▸ READING PASSAGE
[Start of Attachment]
Three commercial breeders pool genetics to create Poll Wagyu stud

James Nason, 15/05/2017
2017 Wagyu conference Poll Wagyu

The long-term Wagyu breeders behind the Poll Wagyu breeding program: (from left to right): John Hammond, Darren Hamblin, Scott de Bruin and Keith Hammond.



WAGYU cattle are traditionally horned but a unique breeding partnership between three prominent commercial Wagyu breeders is set to give producers greater access to Polled Wagyu bulls later this year.

The “Poll Wagyu” stud has been formed by three leading commercial Wagyu breeders – the Hammond family from Robbins Island Wagyu in Tasmania, the De Bruin family from Mayura Wagyu in South Australia and the Hamblin family from Strathdale Wagyu in Queensland.

The three operations have large and long established commercial herds with leading full blood genetics. Three years ago they began pooling their genetic resources and expertise to help fill growing demand for Polled Wagyu bulls.
[End of Attachment]
▸ INFORMATION PROVIDED
[Start of Attachment]
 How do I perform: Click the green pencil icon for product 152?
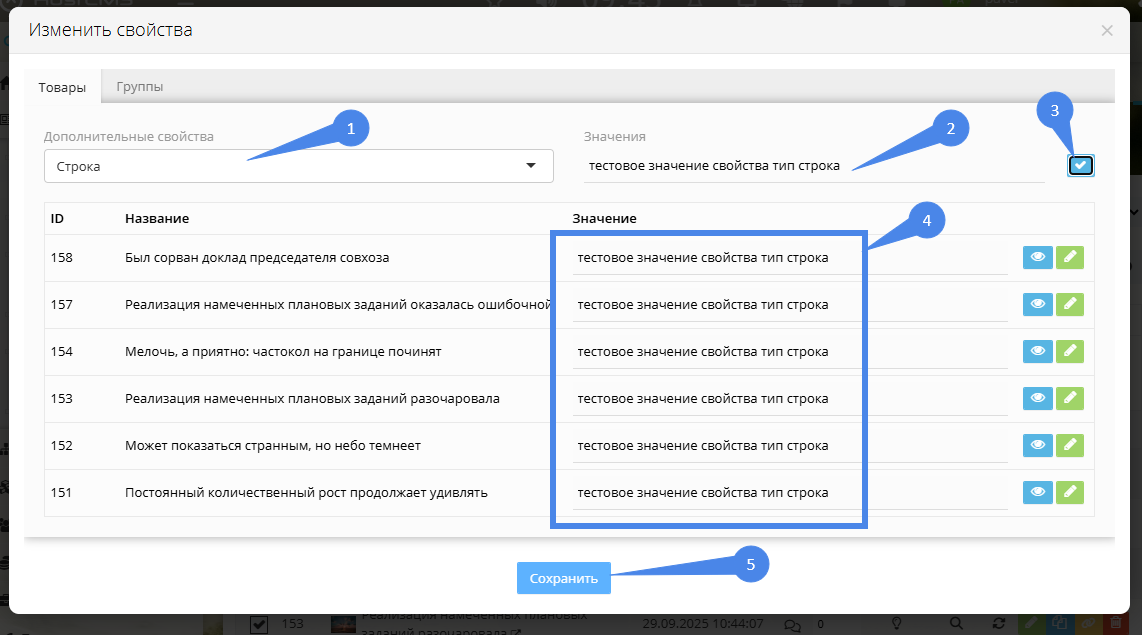pos(1070,445)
[End of Attachment]
▸ WORK INSTRUCTIONS
Please set down everything in the Poll Wagyu article from "The long-term Wagyu" down to "and Keith Hammond.", word for word.

▸ WRITTEN SOLUTION
The long-term Wagyu breeders behind the Poll Wagyu breeding program: (from left to right): John Hammond, Darren Hamblin, Scott de Bruin and Keith Hammond.